[OpenAFS] Volume won't release - needs salvaging.

Richard Brittain Richard.Brittain@dartmouth.edu
Mon, 27 Sep 2010 12:26:59 -0400 (EDT)


Hi,
    I found a discussion of what seems like exactly this problem back in 
2003, but that was several versions of OpenAFS ago, and on a different 
server OS and filesystem.

I basically had a replicated volume that I could not release, which I 
eventually fixed up by copying and renaming, but the process was arduous.
I'm wondering if this is a known problem, and how I might better have 
handled it.  I can't do any more tests on it, but I still have the logs.
If 'vos copy' hadn't worked, I'd still be stuck.  The volume contents were 
apparently still looking OK even when it was corrupt -- the user didn't 
report a problem.

OpenAFS 1.4.12, Linux (RHEL5) server, ext3 filesystem for /vicep*

- vos release complains that the volume needs salvage - refuses to release

- bos salvage the volume - minor corruption apparently fixed

- vos release still complains

- repeated bos salvage indicates no more problems.  The data are 
accessible via clients and everything looks fine, although it is big 
(130GB, 115,000 files) so we didn't examine all that much

- I _can_ 'vos copy' to a new name, apparently without a problem.  The 
copy can be replicated with no error.

- vos remove the RW, leave the RO (different server)
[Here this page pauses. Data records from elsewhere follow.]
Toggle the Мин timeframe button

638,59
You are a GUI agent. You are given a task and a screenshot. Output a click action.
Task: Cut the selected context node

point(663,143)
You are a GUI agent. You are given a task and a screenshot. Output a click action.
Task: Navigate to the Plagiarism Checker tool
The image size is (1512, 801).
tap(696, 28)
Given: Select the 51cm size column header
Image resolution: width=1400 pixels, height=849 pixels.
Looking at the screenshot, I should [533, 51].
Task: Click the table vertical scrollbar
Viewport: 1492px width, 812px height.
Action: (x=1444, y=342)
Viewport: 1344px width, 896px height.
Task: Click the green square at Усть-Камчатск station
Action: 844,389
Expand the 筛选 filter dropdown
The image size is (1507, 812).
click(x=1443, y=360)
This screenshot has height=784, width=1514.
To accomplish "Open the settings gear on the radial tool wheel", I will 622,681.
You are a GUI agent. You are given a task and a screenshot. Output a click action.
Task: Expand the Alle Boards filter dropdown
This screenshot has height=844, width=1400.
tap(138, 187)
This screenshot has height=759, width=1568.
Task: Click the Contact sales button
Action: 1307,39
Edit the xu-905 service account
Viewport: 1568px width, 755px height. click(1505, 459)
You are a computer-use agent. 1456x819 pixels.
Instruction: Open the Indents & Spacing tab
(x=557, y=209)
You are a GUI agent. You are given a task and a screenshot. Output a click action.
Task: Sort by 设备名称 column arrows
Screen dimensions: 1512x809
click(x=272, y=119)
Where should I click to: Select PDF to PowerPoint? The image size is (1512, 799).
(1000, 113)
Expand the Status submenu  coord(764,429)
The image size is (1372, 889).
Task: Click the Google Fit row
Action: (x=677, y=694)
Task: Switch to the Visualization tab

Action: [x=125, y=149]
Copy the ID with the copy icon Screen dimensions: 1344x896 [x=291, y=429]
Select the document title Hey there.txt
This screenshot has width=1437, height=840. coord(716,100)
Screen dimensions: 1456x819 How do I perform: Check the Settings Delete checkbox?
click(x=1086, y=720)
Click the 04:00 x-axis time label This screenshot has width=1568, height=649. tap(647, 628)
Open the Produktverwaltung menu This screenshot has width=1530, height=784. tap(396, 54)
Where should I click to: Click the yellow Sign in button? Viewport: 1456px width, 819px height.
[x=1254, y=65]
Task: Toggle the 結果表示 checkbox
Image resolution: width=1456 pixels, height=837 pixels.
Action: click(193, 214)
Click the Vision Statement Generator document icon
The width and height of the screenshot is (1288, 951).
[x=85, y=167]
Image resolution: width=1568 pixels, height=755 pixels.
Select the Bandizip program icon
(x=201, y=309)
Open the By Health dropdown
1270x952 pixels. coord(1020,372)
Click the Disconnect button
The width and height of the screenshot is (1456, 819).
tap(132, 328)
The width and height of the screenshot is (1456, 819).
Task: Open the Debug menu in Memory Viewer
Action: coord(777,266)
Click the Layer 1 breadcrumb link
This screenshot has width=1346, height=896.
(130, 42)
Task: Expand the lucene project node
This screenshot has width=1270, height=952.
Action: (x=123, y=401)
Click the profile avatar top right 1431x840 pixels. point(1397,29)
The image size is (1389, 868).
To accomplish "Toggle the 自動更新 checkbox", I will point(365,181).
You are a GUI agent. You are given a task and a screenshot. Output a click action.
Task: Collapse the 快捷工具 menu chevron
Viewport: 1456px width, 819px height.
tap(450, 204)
- vos convertROtoRW -- fails with 'code 5 -   I/O error'

- vos remove volname.readonly  -- fails, volume needs to be salvaged
      (This surprised me - I'm trying to delete it, but it wants to be
       fixed first).

- vos zap volname.readonly - fails, volume needs to be salvaged

- vos zap -force  - OK, volume finally gone, but still in VLDB

- vos syncvldb (I though that the direction I needed to go, but it changed 
nothing)

- vos syncserv - got rid of the volume from the VLDB

- vos rename (copy back to original)

- remove and recreate the mount point (not sure if that was needed), and 
eventually my clients are happy and the data are visible again

- vos addsite and release, and I'm back where I should be, 4 hours later.

Richard

-- 
Richard Brittain,  Research Computing Group,
                    Kiewit Computing Services, 6224 Baker/Berry Library
                    Dartmouth College, Hanover NH 03755
Richard.Brittain@dartmouth.edu 6-2085